Some 23 facilities are on the priority list. They include Royal Road, Sir Lowry’s Pass, 14th Avenue and Turfhall sports grounds, as well as Muller, Erica, Westridge Gardens and Wallflower parks. The facilities should have access to boreholes or be linked to treated effluent supply lines before the end of the current financial year or early in the new financial year, says Smith.

As a result of the drought and water restrictions, Smith says, recreational facilities have gone from green to brown. In fact, many of the City’s 610 sports fields have been rendered unusable and access to them has been restricted to prevent irreversible damage.

The City has had to advise many sporting codes to curtail their activities because “many of our fields would simply not be able to handle the wear and tear of regular use without proper irrigation”.

Smith says: “Currently, in terms of Level 6B restrictions, no irrigation is permissible using drinking water, and even irrigation using alternative water sources like boreholes and well-points is limited to an hour on Tuesdays and Saturdays.”

The Royal Road sports ground has facilities for cricket in the summer months and soccer in winter. It is not clear how the drought will affect the soccer programme in the area.

Smith asserts: “We cannot say with any level of certainty what winter will be like and whether the rainfall will be significant enough to help rehabilitate fields and parks, and also to fill the dams to the point where water restrictions can be revised to allow for more regular irrigation come summer.”

Other measures will include water storage tanks and further investment in alternative playing surfaces like synthetic pitches. The department is also working towards converting some municipal swimming pools into saltwater pools.

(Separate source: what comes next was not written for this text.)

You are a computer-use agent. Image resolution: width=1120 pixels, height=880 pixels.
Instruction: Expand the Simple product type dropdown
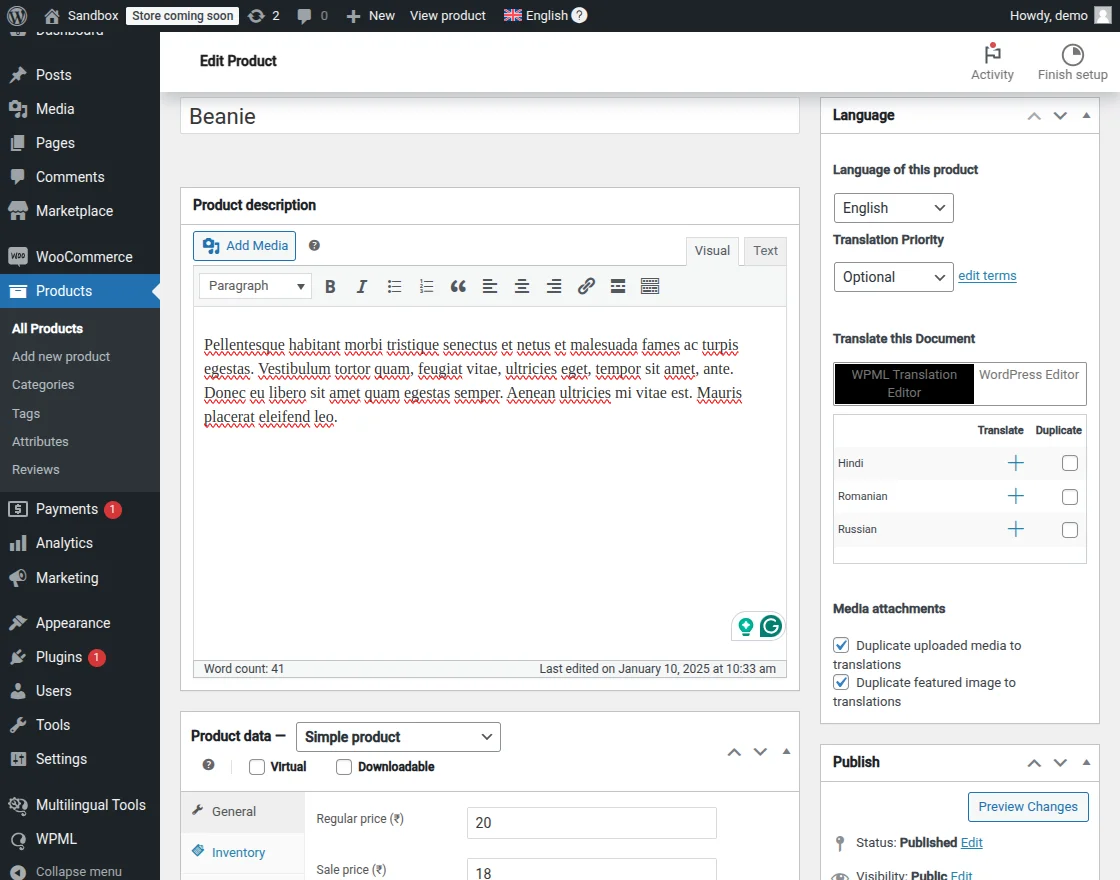pyautogui.click(x=398, y=737)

“The City has thousands of recreational and community facilities that have all been impacted by the drought. Sports fields are in the public eye and require a lot of water to be rendered usable, but we have also been working hard to revisit our approach to water use and savings at our resorts and community halls.”

He assures the community that the City will do everything possible to achieve its goals despite the challenges­.